ACTIVITY: Could you reproduce the lines below from the one with "The width and height of the screenshot is (842, 474)." through the one with "Screen dimensions: 697x464"? Keep both ends and add nothing.

[Collection entries]
=== Begin Enclosure ===
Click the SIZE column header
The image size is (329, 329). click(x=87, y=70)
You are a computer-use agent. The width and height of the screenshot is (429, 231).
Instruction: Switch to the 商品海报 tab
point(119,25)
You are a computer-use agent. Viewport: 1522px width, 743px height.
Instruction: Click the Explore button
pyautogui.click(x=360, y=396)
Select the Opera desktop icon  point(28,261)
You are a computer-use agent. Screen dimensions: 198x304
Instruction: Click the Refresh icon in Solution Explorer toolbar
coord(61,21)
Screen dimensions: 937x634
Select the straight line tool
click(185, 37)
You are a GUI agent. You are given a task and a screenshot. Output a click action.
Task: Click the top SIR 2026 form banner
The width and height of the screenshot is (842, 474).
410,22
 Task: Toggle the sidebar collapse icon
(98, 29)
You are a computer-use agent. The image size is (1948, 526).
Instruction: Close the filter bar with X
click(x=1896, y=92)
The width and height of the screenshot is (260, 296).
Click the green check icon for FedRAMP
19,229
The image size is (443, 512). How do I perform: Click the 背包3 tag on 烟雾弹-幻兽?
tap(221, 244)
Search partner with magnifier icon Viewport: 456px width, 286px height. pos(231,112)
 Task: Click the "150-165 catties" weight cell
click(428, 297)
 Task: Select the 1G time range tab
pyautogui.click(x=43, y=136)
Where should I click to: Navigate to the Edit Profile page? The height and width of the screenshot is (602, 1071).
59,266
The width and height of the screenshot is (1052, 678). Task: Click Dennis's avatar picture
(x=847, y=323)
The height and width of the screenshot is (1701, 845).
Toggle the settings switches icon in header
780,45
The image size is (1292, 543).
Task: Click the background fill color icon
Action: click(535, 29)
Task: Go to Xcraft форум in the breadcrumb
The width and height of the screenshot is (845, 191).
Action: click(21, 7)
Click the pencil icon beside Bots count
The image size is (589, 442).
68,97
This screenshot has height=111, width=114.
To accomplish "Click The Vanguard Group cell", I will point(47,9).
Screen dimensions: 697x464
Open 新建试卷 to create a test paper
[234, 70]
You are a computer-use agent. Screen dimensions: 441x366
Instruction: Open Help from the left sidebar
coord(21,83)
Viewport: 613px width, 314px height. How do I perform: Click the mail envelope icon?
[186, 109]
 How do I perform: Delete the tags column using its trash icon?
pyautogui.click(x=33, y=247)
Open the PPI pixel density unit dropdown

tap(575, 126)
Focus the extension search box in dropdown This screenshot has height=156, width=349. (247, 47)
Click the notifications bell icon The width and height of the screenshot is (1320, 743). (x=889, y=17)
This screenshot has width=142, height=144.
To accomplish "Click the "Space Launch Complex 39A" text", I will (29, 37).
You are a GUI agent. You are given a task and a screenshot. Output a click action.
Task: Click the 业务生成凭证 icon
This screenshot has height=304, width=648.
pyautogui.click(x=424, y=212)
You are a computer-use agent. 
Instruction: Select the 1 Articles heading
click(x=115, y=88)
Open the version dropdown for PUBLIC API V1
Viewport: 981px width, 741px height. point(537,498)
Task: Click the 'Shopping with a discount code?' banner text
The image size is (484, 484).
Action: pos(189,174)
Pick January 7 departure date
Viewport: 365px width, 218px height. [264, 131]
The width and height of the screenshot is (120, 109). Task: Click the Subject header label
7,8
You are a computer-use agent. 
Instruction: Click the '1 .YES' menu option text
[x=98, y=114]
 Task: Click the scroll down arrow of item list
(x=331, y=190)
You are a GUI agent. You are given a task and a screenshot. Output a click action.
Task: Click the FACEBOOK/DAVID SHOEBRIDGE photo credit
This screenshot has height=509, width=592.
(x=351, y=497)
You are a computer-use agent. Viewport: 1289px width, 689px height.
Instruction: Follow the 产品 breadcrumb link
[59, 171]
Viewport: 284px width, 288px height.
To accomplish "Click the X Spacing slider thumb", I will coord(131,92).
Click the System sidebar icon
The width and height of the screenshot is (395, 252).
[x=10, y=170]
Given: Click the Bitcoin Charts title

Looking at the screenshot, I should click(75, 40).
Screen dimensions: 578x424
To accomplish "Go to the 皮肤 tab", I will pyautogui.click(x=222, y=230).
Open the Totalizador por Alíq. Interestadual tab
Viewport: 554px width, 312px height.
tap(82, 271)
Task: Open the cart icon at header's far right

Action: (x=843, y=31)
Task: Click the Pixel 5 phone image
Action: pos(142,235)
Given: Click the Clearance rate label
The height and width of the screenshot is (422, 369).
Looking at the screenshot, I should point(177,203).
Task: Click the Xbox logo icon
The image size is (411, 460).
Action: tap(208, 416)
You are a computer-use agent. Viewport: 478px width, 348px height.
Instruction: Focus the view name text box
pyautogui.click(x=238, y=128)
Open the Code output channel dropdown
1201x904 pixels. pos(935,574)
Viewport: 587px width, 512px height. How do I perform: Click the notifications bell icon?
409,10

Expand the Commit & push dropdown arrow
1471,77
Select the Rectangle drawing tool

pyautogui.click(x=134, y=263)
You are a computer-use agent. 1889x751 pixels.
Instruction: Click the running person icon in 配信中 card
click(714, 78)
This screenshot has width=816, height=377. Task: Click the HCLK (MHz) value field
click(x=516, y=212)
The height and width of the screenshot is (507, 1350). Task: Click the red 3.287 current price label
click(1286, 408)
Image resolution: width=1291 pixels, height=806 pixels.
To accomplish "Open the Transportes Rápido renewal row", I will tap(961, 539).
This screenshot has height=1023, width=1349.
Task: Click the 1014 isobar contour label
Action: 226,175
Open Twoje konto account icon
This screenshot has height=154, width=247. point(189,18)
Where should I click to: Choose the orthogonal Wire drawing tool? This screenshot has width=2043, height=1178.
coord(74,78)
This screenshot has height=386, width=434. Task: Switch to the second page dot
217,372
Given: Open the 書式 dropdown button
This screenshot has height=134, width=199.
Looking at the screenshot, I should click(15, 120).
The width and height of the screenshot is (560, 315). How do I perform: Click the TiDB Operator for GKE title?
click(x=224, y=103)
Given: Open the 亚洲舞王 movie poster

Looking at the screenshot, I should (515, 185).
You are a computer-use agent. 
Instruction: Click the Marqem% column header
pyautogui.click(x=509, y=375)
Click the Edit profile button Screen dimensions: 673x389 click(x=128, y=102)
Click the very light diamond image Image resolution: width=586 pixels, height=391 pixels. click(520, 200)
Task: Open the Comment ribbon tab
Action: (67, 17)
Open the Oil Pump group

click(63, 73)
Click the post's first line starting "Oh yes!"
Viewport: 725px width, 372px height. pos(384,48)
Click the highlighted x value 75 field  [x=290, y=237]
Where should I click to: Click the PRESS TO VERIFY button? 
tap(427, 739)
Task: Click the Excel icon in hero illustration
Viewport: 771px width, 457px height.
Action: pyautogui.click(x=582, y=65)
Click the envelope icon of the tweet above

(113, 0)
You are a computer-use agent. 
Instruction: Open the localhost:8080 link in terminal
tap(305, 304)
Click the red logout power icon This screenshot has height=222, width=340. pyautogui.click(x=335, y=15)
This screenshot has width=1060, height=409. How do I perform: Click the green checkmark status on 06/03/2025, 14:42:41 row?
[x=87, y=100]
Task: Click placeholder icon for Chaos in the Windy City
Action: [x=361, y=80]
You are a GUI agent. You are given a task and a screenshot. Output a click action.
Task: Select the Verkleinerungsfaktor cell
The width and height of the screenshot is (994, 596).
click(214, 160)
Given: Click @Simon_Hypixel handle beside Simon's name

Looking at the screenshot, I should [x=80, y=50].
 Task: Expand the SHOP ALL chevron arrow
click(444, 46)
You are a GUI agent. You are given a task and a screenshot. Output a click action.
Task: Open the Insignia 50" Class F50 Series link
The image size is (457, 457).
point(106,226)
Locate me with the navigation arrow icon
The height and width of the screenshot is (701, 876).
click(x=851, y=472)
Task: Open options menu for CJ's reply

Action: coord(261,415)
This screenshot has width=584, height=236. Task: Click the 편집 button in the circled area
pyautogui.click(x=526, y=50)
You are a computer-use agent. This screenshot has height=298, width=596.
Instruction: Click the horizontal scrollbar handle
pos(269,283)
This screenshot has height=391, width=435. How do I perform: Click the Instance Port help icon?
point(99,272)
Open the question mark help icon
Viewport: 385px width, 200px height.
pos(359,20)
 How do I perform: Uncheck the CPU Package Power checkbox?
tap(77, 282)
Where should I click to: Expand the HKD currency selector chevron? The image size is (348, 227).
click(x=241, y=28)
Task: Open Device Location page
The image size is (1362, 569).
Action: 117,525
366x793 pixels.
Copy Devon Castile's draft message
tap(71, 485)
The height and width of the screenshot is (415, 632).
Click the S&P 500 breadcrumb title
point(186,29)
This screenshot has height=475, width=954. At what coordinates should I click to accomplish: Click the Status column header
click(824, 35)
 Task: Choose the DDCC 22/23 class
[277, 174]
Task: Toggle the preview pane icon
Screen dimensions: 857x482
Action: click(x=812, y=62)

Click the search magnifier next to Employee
=== End Enclosure ===
ANSWER TO THE EXERCISE:
The width and height of the screenshot is (842, 474).
410,22
 Task: Toggle the sidebar collapse icon
(98, 29)
You are a computer-use agent. The image size is (1948, 526).
Instruction: Close the filter bar with X
click(x=1896, y=92)
The width and height of the screenshot is (260, 296).
Click the green check icon for FedRAMP
19,229
The image size is (443, 512). How do I perform: Click the 背包3 tag on 烟雾弹-幻兽?
tap(221, 244)
Search partner with magnifier icon Viewport: 456px width, 286px height. pos(231,112)
 Task: Click the "150-165 catties" weight cell
click(428, 297)
 Task: Select the 1G time range tab
pyautogui.click(x=43, y=136)
Where should I click to: Navigate to the Edit Profile page? The height and width of the screenshot is (602, 1071).
59,266
The width and height of the screenshot is (1052, 678). Task: Click Dennis's avatar picture
(x=847, y=323)
The height and width of the screenshot is (1701, 845).
Toggle the settings switches icon in header
780,45
The image size is (1292, 543).
Task: Click the background fill color icon
Action: click(535, 29)
Task: Go to Xcraft форум in the breadcrumb
The width and height of the screenshot is (845, 191).
Action: click(21, 7)
Click the pencil icon beside Bots count
The image size is (589, 442).
68,97
This screenshot has height=111, width=114.
To accomplish "Click The Vanguard Group cell", I will point(47,9).
Screen dimensions: 697x464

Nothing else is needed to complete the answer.